— BEGIN Items —
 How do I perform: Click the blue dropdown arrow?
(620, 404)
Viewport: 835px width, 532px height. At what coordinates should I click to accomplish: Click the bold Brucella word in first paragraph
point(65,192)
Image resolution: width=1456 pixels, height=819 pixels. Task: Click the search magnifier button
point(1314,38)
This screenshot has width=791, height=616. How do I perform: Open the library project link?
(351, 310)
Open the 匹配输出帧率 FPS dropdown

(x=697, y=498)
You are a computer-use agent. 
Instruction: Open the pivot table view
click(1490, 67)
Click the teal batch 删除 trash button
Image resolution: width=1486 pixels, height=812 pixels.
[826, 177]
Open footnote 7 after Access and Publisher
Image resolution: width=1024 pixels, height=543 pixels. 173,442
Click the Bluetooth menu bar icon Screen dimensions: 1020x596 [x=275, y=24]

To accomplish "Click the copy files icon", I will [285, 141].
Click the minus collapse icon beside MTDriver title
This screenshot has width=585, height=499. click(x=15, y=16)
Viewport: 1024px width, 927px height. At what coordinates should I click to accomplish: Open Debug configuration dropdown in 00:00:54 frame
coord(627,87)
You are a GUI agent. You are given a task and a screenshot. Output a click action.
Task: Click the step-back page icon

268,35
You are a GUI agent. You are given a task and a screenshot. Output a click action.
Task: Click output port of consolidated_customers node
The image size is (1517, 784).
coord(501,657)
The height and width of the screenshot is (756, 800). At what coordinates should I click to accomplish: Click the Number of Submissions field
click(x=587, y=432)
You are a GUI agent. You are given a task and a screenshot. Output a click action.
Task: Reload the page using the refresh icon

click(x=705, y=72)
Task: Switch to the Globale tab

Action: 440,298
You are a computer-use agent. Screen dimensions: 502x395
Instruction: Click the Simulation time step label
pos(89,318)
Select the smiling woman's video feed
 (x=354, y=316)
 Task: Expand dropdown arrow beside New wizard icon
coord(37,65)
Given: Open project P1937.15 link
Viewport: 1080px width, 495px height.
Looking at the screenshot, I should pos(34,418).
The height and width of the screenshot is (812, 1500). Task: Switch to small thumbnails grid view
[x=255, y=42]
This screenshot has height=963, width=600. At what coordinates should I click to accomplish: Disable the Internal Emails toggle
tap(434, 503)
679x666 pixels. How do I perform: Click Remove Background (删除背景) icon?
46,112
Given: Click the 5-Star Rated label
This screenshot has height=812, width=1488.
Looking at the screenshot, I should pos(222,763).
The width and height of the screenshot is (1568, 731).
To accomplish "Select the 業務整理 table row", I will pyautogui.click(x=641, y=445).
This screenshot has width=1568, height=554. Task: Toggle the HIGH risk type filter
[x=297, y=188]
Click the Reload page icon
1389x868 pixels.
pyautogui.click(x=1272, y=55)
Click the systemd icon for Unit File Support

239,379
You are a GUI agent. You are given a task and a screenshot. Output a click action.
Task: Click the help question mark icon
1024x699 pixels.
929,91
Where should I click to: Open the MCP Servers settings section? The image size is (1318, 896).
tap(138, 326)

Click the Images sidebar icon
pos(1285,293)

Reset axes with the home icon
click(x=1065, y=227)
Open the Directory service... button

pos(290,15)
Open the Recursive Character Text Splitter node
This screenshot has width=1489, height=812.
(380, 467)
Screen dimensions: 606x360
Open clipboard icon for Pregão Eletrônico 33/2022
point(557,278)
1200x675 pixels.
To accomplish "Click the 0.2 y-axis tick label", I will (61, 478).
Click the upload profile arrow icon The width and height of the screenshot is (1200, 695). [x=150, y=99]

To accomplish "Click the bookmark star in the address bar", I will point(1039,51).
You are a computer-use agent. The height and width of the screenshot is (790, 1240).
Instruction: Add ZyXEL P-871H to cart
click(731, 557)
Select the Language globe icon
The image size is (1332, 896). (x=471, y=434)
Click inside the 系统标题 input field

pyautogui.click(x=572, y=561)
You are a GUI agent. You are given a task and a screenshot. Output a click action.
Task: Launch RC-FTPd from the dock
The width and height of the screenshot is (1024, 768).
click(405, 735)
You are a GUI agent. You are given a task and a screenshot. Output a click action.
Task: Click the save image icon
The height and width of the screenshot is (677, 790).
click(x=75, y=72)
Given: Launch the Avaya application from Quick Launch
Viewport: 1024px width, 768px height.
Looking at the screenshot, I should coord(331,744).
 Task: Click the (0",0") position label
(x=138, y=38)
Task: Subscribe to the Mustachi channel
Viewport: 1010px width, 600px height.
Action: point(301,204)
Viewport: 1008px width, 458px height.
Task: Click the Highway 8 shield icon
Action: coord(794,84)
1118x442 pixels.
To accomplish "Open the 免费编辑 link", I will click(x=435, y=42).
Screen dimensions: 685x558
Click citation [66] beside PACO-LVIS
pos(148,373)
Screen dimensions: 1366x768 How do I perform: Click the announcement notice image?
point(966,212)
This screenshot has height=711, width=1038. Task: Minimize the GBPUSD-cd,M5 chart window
— END Items —
→ **Set problem**
Rewrite all of the entries above, replacing each occurrence of "GUI agent" with "screen agent" and leaving everything else unchanged.

→ **Completed exercise**
 How do I perform: Click the blue dropdown arrow?
(620, 404)
Viewport: 835px width, 532px height. At what coordinates should I click to accomplish: Click the bold Brucella word in first paragraph
point(65,192)
Image resolution: width=1456 pixels, height=819 pixels. Task: Click the search magnifier button
point(1314,38)
This screenshot has width=791, height=616. How do I perform: Open the library project link?
(351, 310)
Open the 匹配输出帧率 FPS dropdown

(x=697, y=498)
You are a computer-use agent. 
Instruction: Open the pivot table view
click(1490, 67)
Click the teal batch 删除 trash button
Image resolution: width=1486 pixels, height=812 pixels.
[826, 177]
Open footnote 7 after Access and Publisher
Image resolution: width=1024 pixels, height=543 pixels. 173,442
Click the Bluetooth menu bar icon Screen dimensions: 1020x596 [x=275, y=24]

To accomplish "Click the copy files icon", I will [285, 141].
Click the minus collapse icon beside MTDriver title
This screenshot has width=585, height=499. click(x=15, y=16)
Viewport: 1024px width, 927px height. At what coordinates should I click to accomplish: Open Debug configuration dropdown in 00:00:54 frame
coord(627,87)
You are a screen agent. You are given a task and a screenshot. Output a click action.
Task: Click the step-back page icon

268,35
You are a screen agent. You are given a task and a screenshot. Output a click action.
Task: Click output port of consolidated_customers node
The image size is (1517, 784).
coord(501,657)
The height and width of the screenshot is (756, 800). At what coordinates should I click to accomplish: Click the Number of Submissions field
click(x=587, y=432)
You are a screen agent. You are given a task and a screenshot. Output a click action.
Task: Reload the page using the refresh icon

click(x=705, y=72)
Task: Switch to the Globale tab

Action: 440,298
You are a computer-use agent. Screen dimensions: 502x395
Instruction: Click the Simulation time step label
pos(89,318)
Select the smiling woman's video feed
 (x=354, y=316)
 Task: Expand dropdown arrow beside New wizard icon
coord(37,65)
Given: Open project P1937.15 link
Viewport: 1080px width, 495px height.
Looking at the screenshot, I should pos(34,418).
The height and width of the screenshot is (812, 1500). Task: Switch to small thumbnails grid view
[x=255, y=42]
This screenshot has height=963, width=600. At what coordinates should I click to accomplish: Disable the Internal Emails toggle
tap(434, 503)
679x666 pixels. How do I perform: Click Remove Background (删除背景) icon?
46,112
Given: Click the 5-Star Rated label
This screenshot has height=812, width=1488.
Looking at the screenshot, I should pos(222,763).
The width and height of the screenshot is (1568, 731).
To accomplish "Select the 業務整理 table row", I will pyautogui.click(x=641, y=445).
This screenshot has width=1568, height=554. Task: Toggle the HIGH risk type filter
[x=297, y=188]
Click the Reload page icon
1389x868 pixels.
pyautogui.click(x=1272, y=55)
Click the systemd icon for Unit File Support

239,379
You are a screen agent. You are given a task and a screenshot. Output a click action.
Task: Click the help question mark icon
1024x699 pixels.
929,91
Where should I click to: Open the MCP Servers settings section? The image size is (1318, 896).
tap(138, 326)

Click the Images sidebar icon
pos(1285,293)

Reset axes with the home icon
click(x=1065, y=227)
Open the Directory service... button

pos(290,15)
Open the Recursive Character Text Splitter node
This screenshot has width=1489, height=812.
(380, 467)
Screen dimensions: 606x360
Open clipboard icon for Pregão Eletrônico 33/2022
point(557,278)
1200x675 pixels.
To accomplish "Click the 0.2 y-axis tick label", I will (61, 478).
Click the upload profile arrow icon The width and height of the screenshot is (1200, 695). [x=150, y=99]

To accomplish "Click the bookmark star in the address bar", I will point(1039,51).
You are a computer-use agent. The height and width of the screenshot is (790, 1240).
Instruction: Add ZyXEL P-871H to cart
click(731, 557)
Select the Language globe icon
The image size is (1332, 896). (x=471, y=434)
Click inside the 系统标题 input field

pyautogui.click(x=572, y=561)
You are a screen agent. You are given a task and a screenshot. Output a click action.
Task: Launch RC-FTPd from the dock
The width and height of the screenshot is (1024, 768).
click(405, 735)
You are a screen agent. You are given a task and a screenshot. Output a click action.
Task: Click the save image icon
The height and width of the screenshot is (677, 790).
click(x=75, y=72)
Given: Launch the Avaya application from Quick Launch
Viewport: 1024px width, 768px height.
Looking at the screenshot, I should coord(331,744).
 Task: Click the (0",0") position label
(x=138, y=38)
Task: Subscribe to the Mustachi channel
Viewport: 1010px width, 600px height.
Action: point(301,204)
Viewport: 1008px width, 458px height.
Task: Click the Highway 8 shield icon
Action: coord(794,84)
1118x442 pixels.
To accomplish "Open the 免费编辑 link", I will click(x=435, y=42).
Screen dimensions: 685x558
Click citation [66] beside PACO-LVIS
pos(148,373)
Screen dimensions: 1366x768 How do I perform: Click the announcement notice image?
point(966,212)
This screenshot has height=711, width=1038. Task: Minimize the GBPUSD-cd,M5 chart window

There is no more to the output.